[Extracted records]
━━━━━━━━━━━━━━━━━━━━

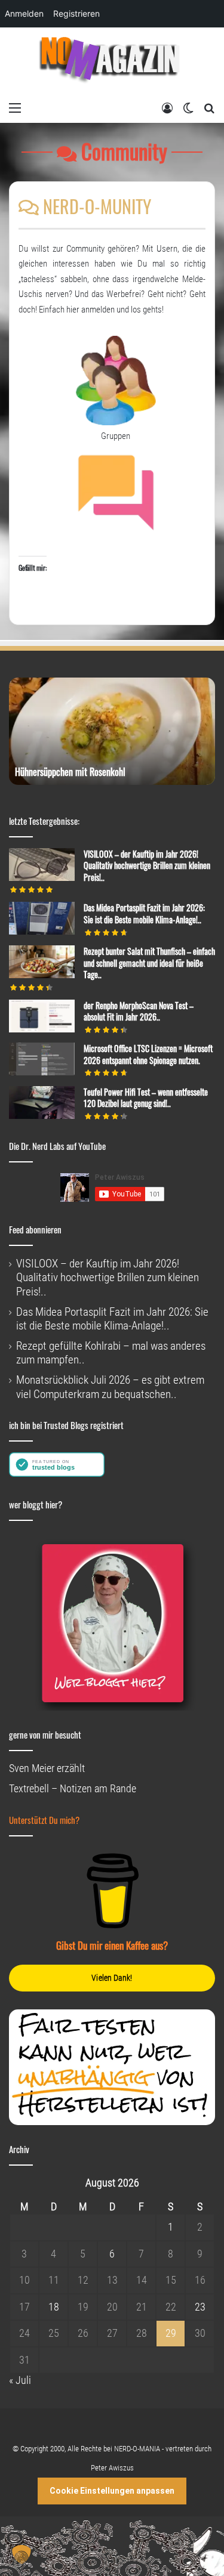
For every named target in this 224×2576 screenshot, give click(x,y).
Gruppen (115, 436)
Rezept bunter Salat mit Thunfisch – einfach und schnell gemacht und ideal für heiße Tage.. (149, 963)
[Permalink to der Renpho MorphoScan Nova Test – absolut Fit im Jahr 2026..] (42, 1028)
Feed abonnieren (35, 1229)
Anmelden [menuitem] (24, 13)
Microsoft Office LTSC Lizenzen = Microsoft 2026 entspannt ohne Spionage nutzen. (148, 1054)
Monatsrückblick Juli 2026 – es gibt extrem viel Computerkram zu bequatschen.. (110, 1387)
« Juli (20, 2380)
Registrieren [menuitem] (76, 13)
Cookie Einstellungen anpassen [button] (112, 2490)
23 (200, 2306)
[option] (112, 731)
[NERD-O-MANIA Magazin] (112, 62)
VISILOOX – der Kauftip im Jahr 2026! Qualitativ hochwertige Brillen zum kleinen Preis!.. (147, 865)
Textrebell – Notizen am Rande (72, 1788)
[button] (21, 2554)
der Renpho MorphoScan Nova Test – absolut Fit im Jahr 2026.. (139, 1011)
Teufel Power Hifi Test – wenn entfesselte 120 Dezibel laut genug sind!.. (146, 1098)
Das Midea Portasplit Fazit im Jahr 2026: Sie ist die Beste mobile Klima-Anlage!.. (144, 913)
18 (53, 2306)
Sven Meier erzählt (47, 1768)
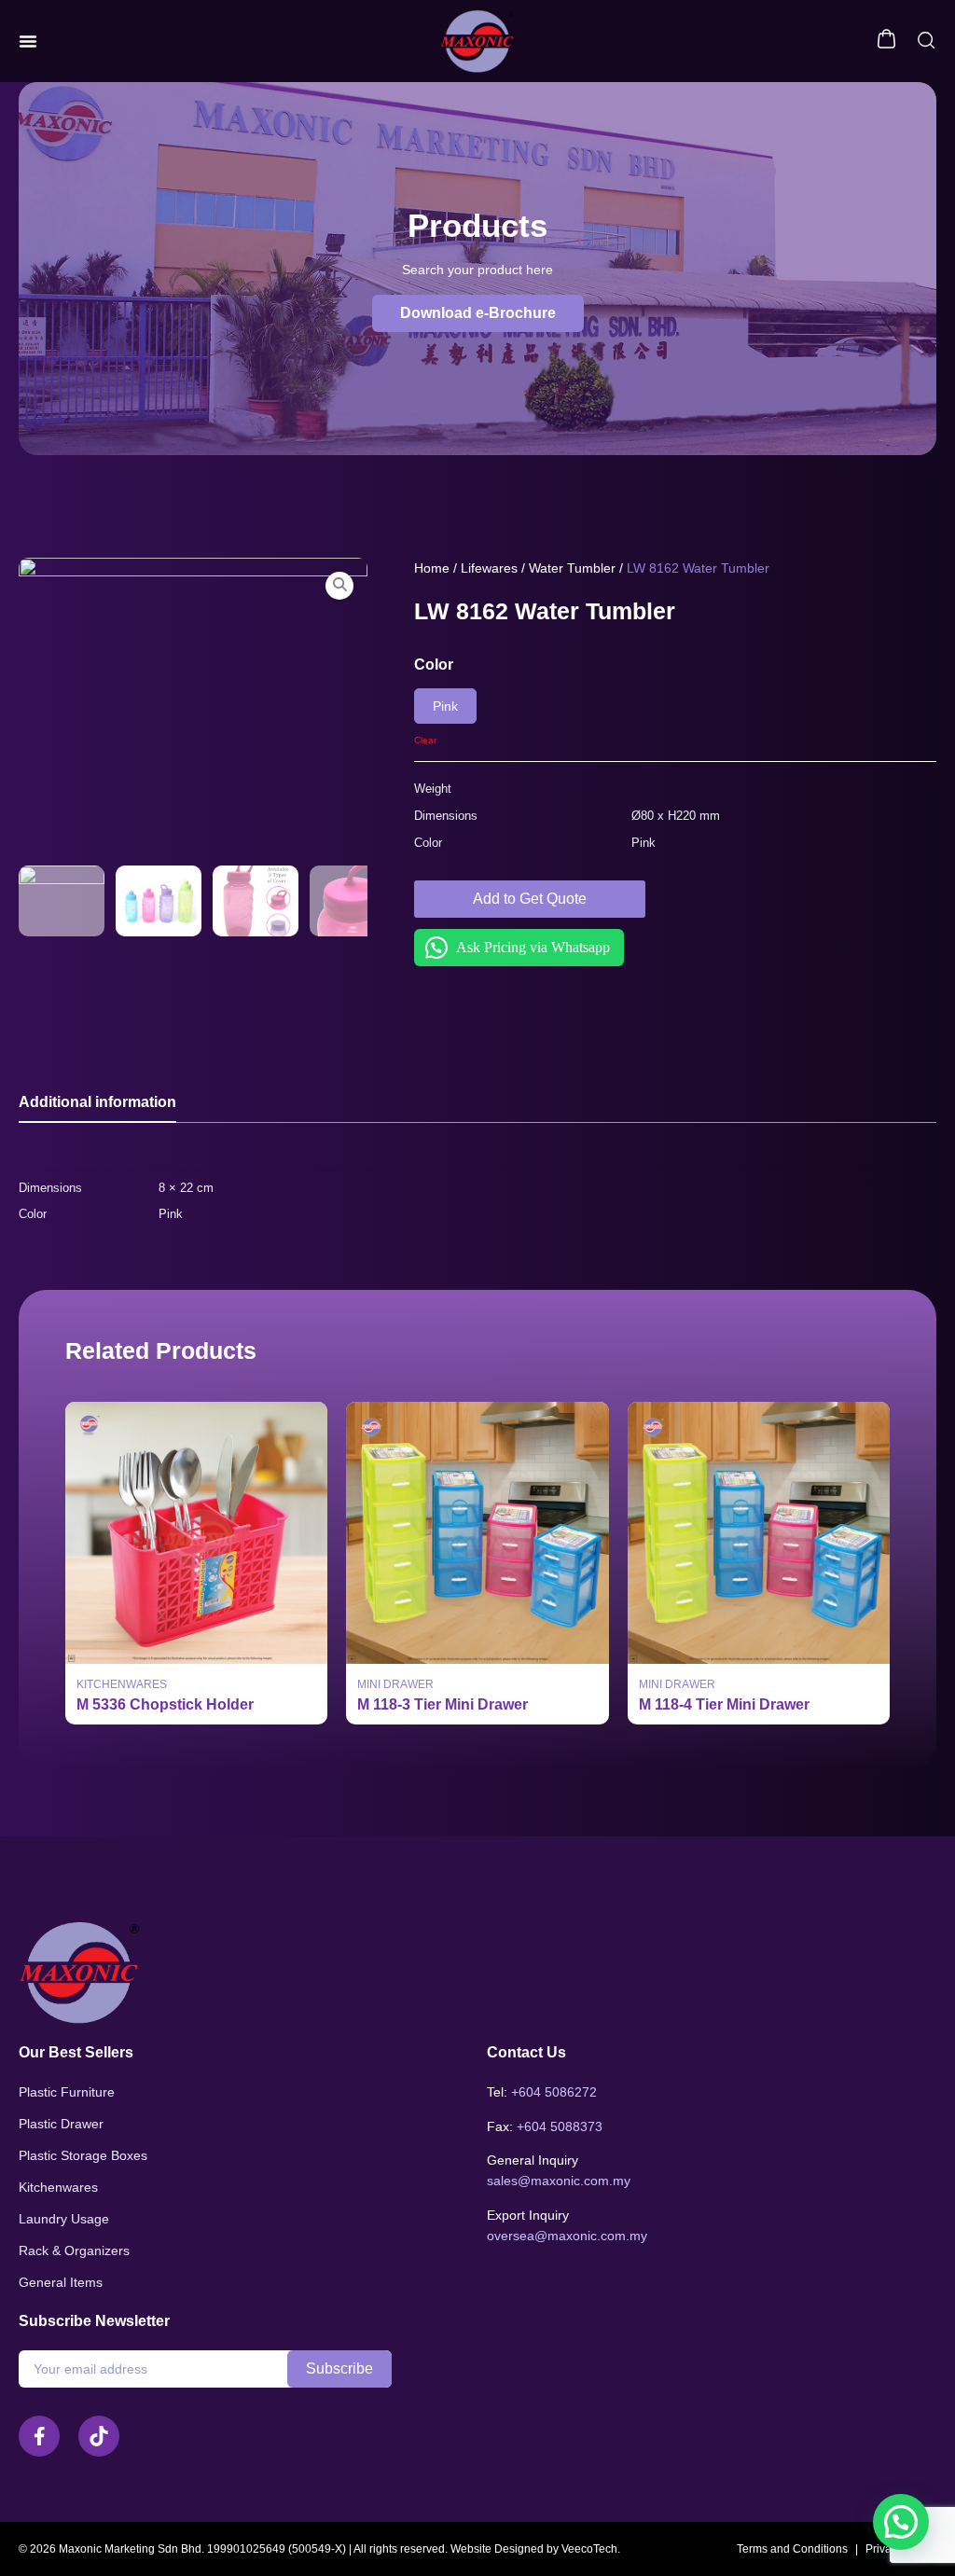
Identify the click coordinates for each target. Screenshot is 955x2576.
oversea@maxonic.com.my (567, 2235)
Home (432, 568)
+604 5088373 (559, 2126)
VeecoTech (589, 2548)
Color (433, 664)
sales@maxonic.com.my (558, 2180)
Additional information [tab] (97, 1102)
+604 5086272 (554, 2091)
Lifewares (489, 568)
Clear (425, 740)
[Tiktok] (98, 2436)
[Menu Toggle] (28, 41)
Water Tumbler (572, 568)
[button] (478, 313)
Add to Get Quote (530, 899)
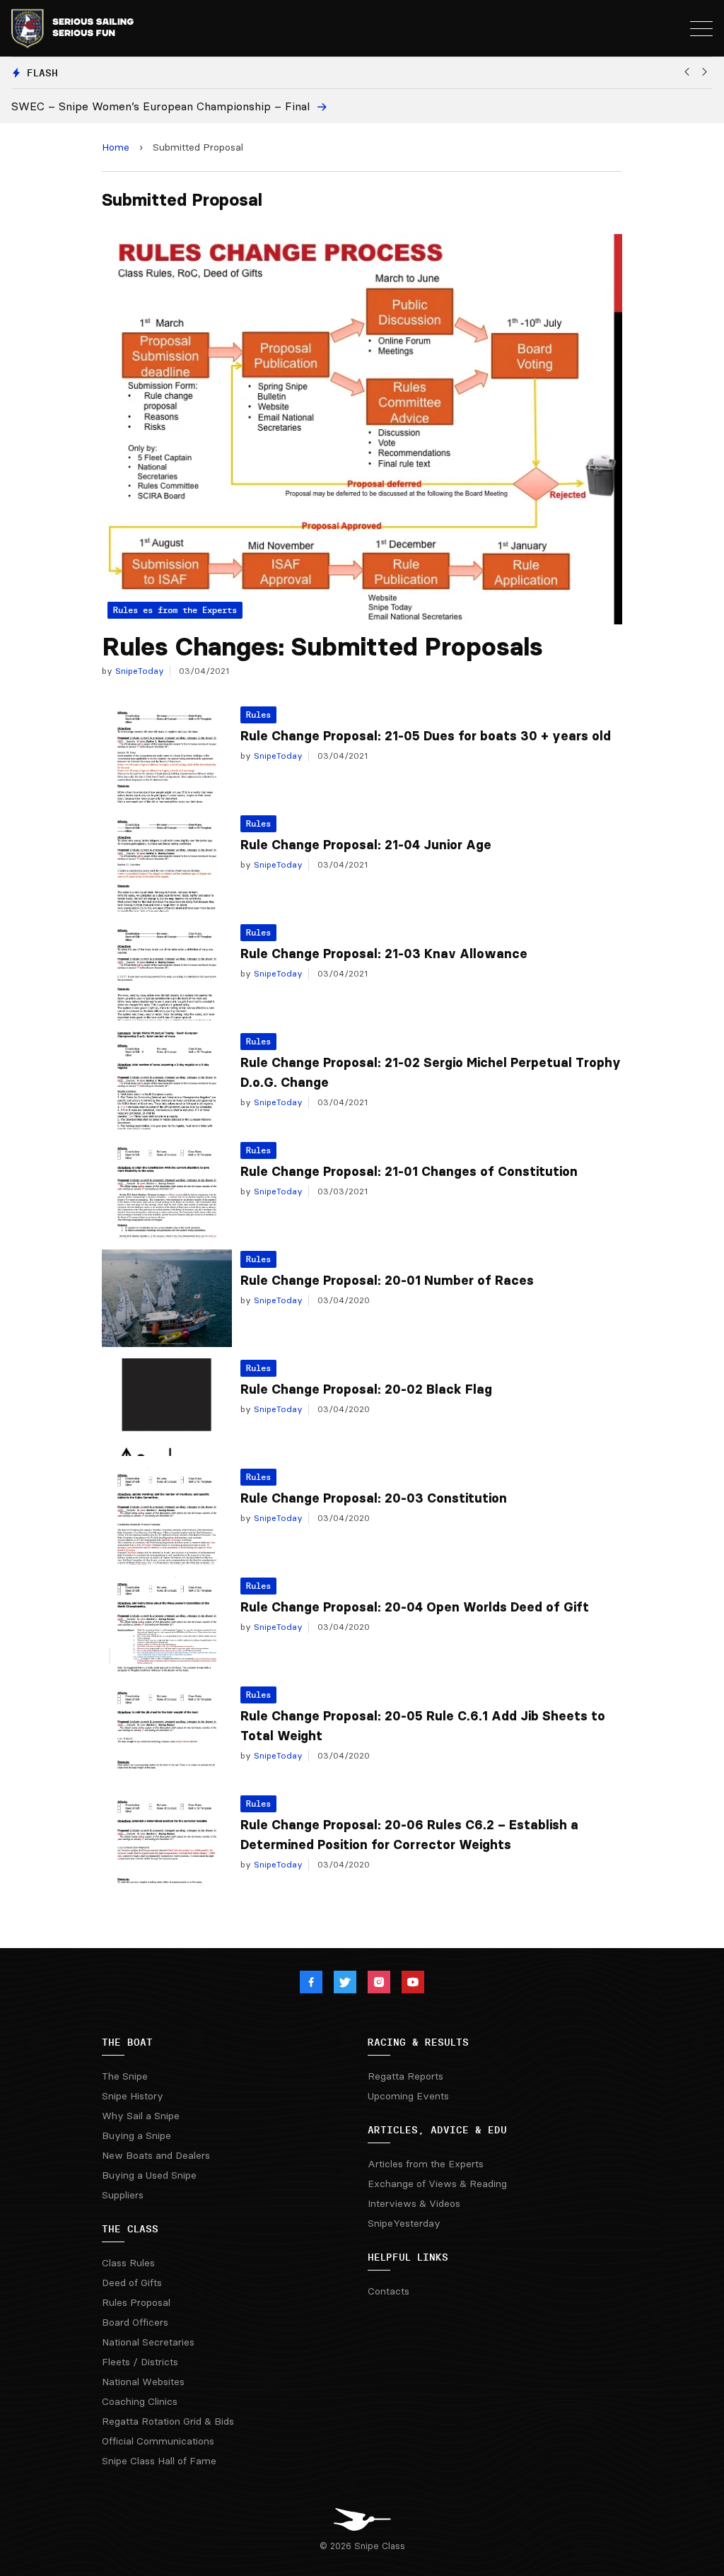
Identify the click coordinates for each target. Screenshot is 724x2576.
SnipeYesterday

━━━━━━━━━━━━━━━━━━━━

Problem description: No pictures go in the copy. Set down all the data exactly.

Answer for this exercise:
For every named target in this 224×2576 screenshot, give click(x,y).
Gruppen (115, 436)
Rezept bunter Salat mit Thunfisch – einfach und schnell gemacht und ideal für heiße Tage.. (149, 963)
[Permalink to der Renpho MorphoScan Nova Test – absolut Fit im Jahr 2026..] (42, 1028)
Feed abonnieren (35, 1229)
Anmelden [menuitem] (24, 13)
Microsoft Office LTSC Lizenzen = Microsoft 2026 entspannt ohne Spionage nutzen. (148, 1054)
Monatsrückblick Juli 2026 – es gibt extrem viel Computerkram zu bequatschen.. (110, 1387)
« Juli (20, 2380)
Registrieren [menuitem] (76, 13)
Cookie Einstellungen anpassen [button] (112, 2490)
23 (200, 2306)
[option] (112, 731)
[NERD-O-MANIA Magazin] (112, 62)
VISILOOX – der Kauftip im Jahr 2026! Qualitativ hochwertige Brillen zum kleinen Preis!.. (147, 865)
Textrebell – Notizen am Rande (72, 1788)
[button] (21, 2554)
der Renpho MorphoScan Nova Test – absolut Fit im Jahr 2026.. (139, 1011)
Teufel Power Hifi Test – wenn entfesselte 120 Dezibel laut genug sind!.. (146, 1098)
Das Midea Portasplit Fazit im Jahr 2026: Sie ist die Beste mobile Klima-Anlage!.. (144, 913)
18 (53, 2306)
Sven Meier erzählt (47, 1768)
Identify the click coordinates for each target. Screenshot is 955x2576.
oversea@maxonic.com.my (567, 2235)
Home (432, 568)
+604 5088373 (559, 2126)
VeecoTech (589, 2548)
Color (433, 664)
sales@maxonic.com.my (558, 2180)
Additional information [tab] (97, 1102)
+604 5086272 (554, 2091)
Lifewares (489, 568)
Clear (425, 740)
[Tiktok] (98, 2436)
[Menu Toggle] (28, 41)
Water Tumbler (572, 568)
[button] (478, 313)
Add to Get Quote (530, 899)
Identify the click coordinates for each target. Screenshot is 724x2576.
SnipeYesterday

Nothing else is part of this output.